It was a strange summer - glary but sunless, the sky the colour of old white undies. Thunder burbled every afternoon but it never rained. Brains softened to pavlova. Reality was harder to hold in sweaty palms.
Elvis was back, and he was in the front yard.
If a neighbour peered out their window that morning, they'd see two pyjama-clad women, one young, one less so, having a stand-off with a stuffed elephant in a salon chair. Then they would crawl back into bed, amused at the bizarre vision, wondering if last night's seafood had been a bit sketchy.
Edie and Mum kept a wary distance at first. Edie took tentative steps towards Elvis and reached out to stroke his fluffy grey ear. It felt just the same - patchy where she'd gnawed it with her milk teeth, sticky in spots from Zooper Dooper dribble, and worn and soft from years of affection.
"It really is Elvis." Edie said.
There was a red stain around his mouth from his experimentation with lipstick, and a stitch in his side from the time he was mauled by a chihuahua. He was just as she remembered, his droopy ears filled with tufty white hair like an octogenarian's. Those ears had made him the perfect confidant. Beneath glow-in-the-dark stars, Edie had divulged secrets to Elvis in warm toothpaste whispers. He knew her handball nemeses, her secret crushes, her dream to be an elephant too.
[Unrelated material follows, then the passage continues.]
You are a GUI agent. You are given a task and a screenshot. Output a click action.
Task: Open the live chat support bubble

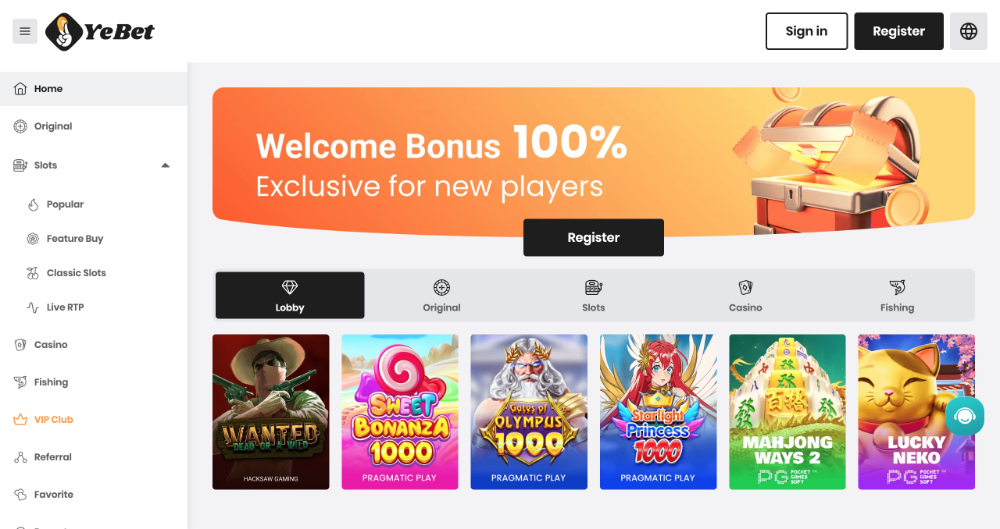(965, 416)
"Well, there you go." Mum said, a whimsical quirk to her mouth. "I had a feeling we'd see him again."
"Who ...? How ...?" Edie floundered. "We lost him. We left him on a bus. Years and years ago."
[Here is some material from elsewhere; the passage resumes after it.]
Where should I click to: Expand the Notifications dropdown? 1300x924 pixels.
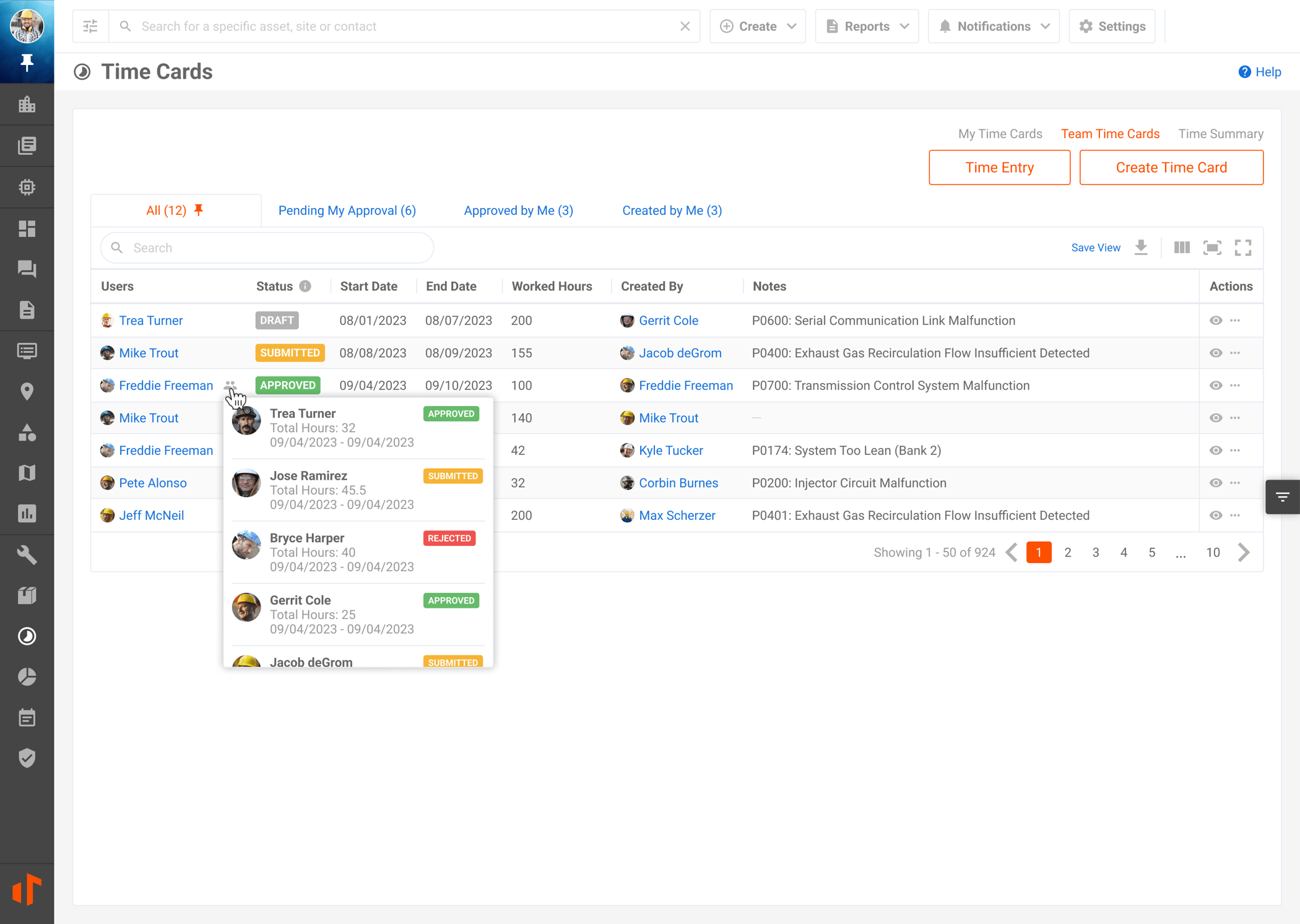point(994,26)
Mum slipped an arm around Edie's waist. "Dad did say he would turn up."
Elvis was a spontaneous gift from Dad to Edie. He came from a crate of identical elephants at the post office, where the pair had gone on an errand. Dad was seized with a sadness that day, a desire to make things last. Edie had a big vulnerable forehead, downy arms, eyelashes that looked wet. Her vocabulary was endlessly expanding - now she could say, "No worries!" and "Why come?" She was wonderful and she deserved an elephant.
Elvis accompanied Edie and her parents on all their adventures. 'Adventure' was a term Mum and Dad used liberally. It applied to trips to the supermarket and the bank. These excursions did have a magic about them: three humans and an elephant against the world.
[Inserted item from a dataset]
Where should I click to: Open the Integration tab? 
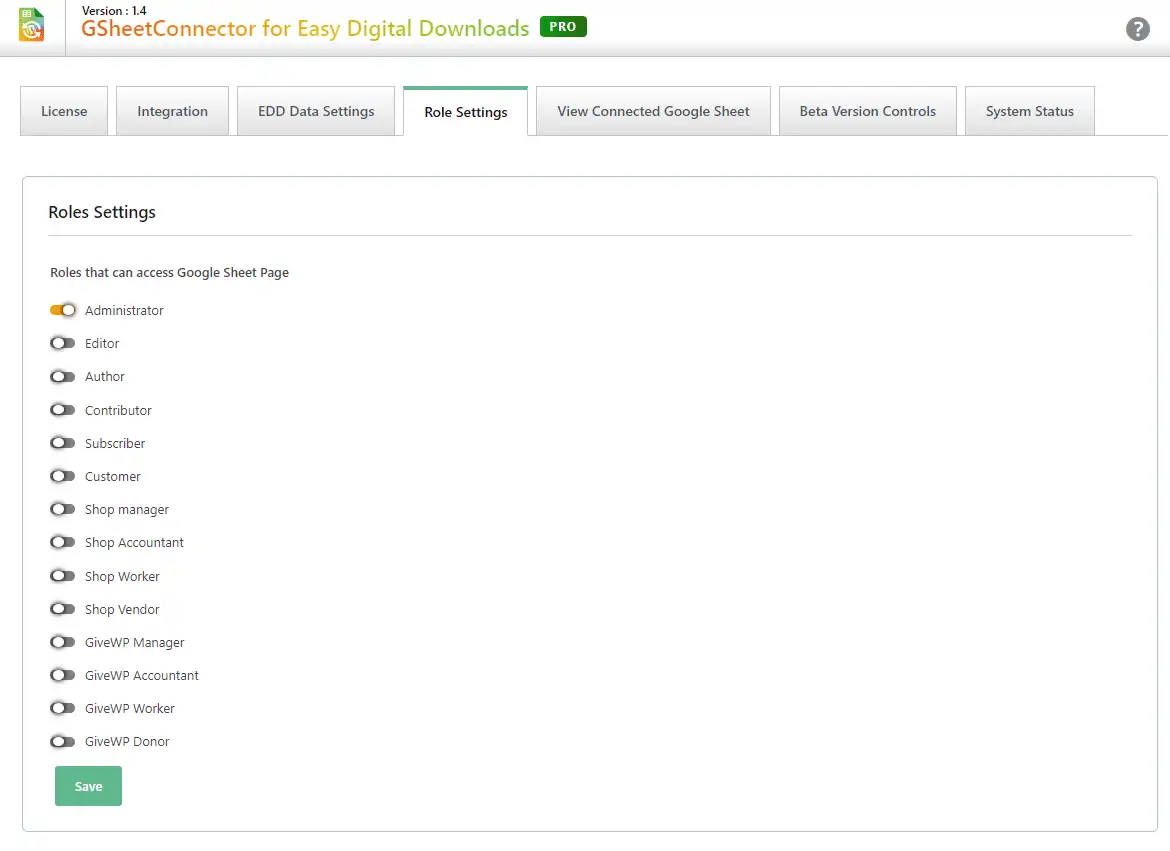click(172, 111)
They caught the bus around town, and Edie would flap Elvis's trunk at people out the window. Some would wave back, laughing.
It was a cheerful world Edie inhabited then, filled with waving strangers. She had existed for seven years and was as fresh as lemon washing powder.
She had two living parents and a best friend with seams.
Once on the 201, Edie was chatting away on Mum's phone. To the uninformed it might've seemed like there was no one on the other end, but she was actually speaking to a secret agent.
Elvis was slumped in the window seat, enjoying a rare moment of rest, while Edie plotted the downfall of all dentists on Earth. Her parents began to collect their groceries, motioning to her as the bus pulled in at their stop.
"We will feed them donuts until they combust," she was saying to her insider, galloping down the aisle behind Mum and Dad.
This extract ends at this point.